Obama Has Discovered How to Spite Putin

After Russian President Vladimir Putin refused to attend a G-8 summit in the U.S., the White House boss decided to answer with the same. As reported today by Vedemosti, the American leader will not attend an early September meeting of the Asia-Pacific Economic Cooperation organization held in Vladivostok. Obama will miss this event, hosted by the Russian president, with a justifiable excuse: the Democratic Party convention, the most important event in the lead-up to the presidential election, is on September 3.

As noted by Kommersant, Putin’s snub of the G-8 summit, which became known yesterday after a telephone conversation between the two leaders, was completely unexpected by Washington and has left them in “a state of shock.” According to sources close to the administration, Obama was very much looking forward to meeting with Putin. He had even arranged to move the meeting from Chicago to Camp David, so as not to put the Russian president in an uncomfortable position. The issue was that a meeting of the heads of NATO governments, which Putin declined to attend, was to happen in Chicago after the G-8 summit concluded. In order not to encourage scandal and to not force the Russian president to make a show of rushing out of Chicago after the meeting, it was decided to move the place of the meeting.

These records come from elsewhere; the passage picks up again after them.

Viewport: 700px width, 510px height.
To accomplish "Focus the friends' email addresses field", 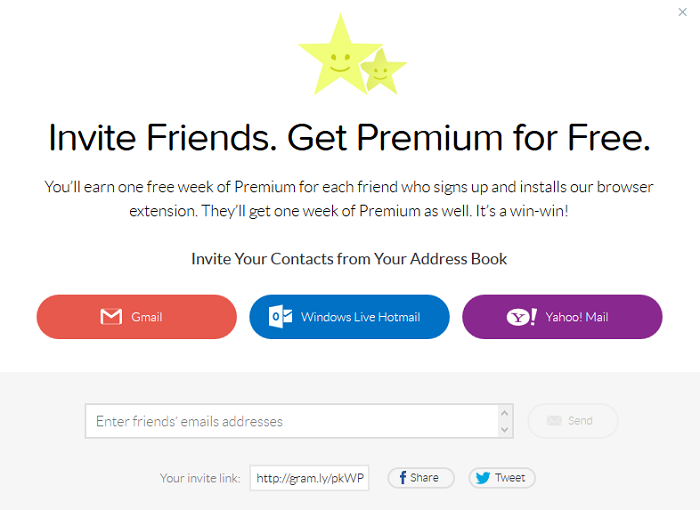I will tap(290, 421).
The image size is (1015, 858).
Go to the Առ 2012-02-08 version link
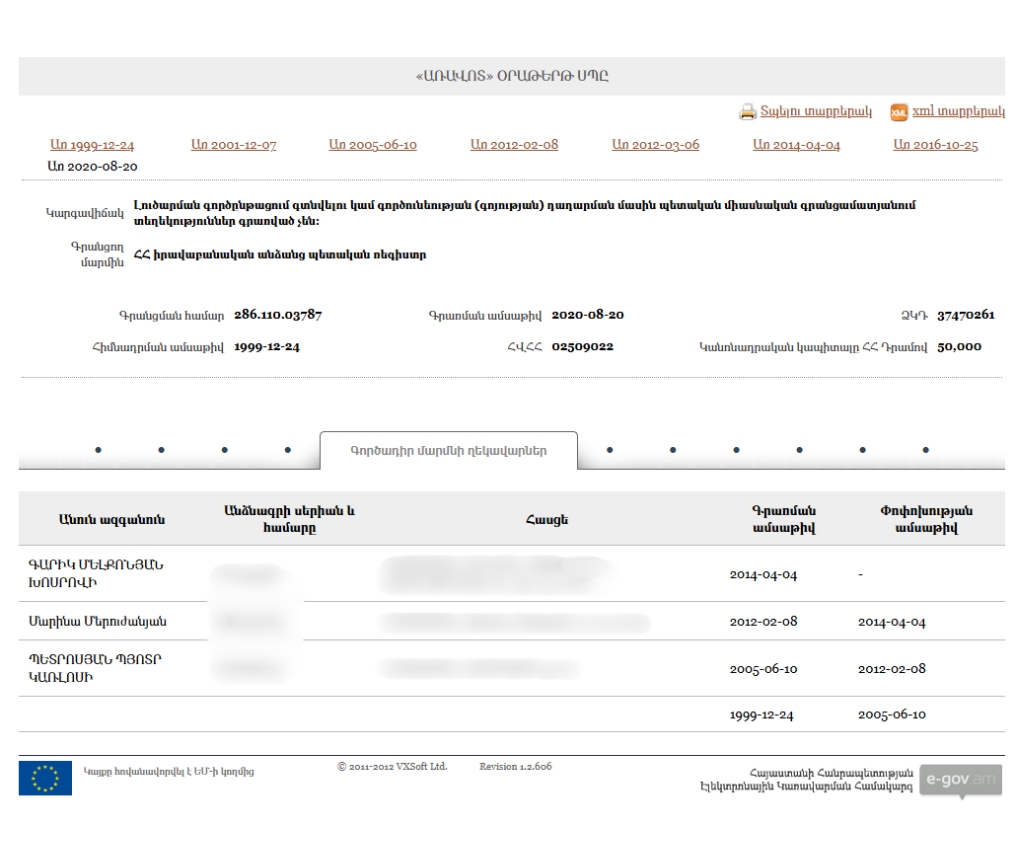pyautogui.click(x=514, y=145)
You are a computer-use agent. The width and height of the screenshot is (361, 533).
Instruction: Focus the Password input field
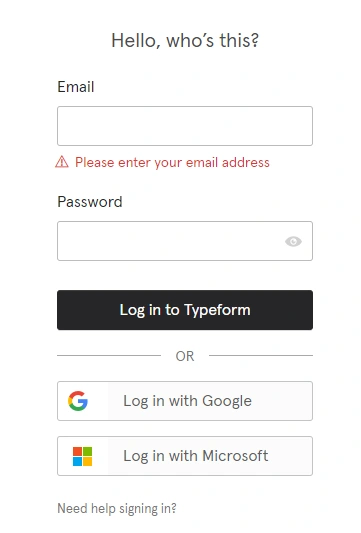185,241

It was planned from the beginning that Putin would attend the G-8 summit, held in Camp David on March 18-19. Later, the Kremlin stated that Prime Minister Dmitry Medvedev would represent Russia at the meeting, since Putin would be occupied with the task of forming a new cabinet.

The American side earlier communicated that they understood and sympathized with Putin’s decision not to attend the G-8 summit.

Now, it appears likely that the first meeting of the Russian and American leaders will only happen at a G-20 summit in the Mexican resort town of Los Cabos on June 18-19. Putin’s first foreign visit will be to China in the beginning of June.

Attempting to surmise why Putin declined to attend the G-8 summit, domestic media sources have offered up several viewpoints. Among the versions considered: the refusal to make his first foreign visit to the U.S. was a response to America’s plans to deploy a missile protector shield in Europe and its “black list” of Russian officials involved in the death of the lawyer Sergei Magnitsky.

The director of Russian and Asian programs at the World Security Institute (a U.S. think-tank), Nikolai Zlobin, stated in an interview with Kommersant that the upcoming meeting with Putin was uncomfortable for all sides. “It’s possible that they simply asked him not to attend. The West would have been obligated to pressure him, criticize his actions after inauguration, but now no one wants to do this, not one country in the G-8 wants to ruin relations with Moscow.”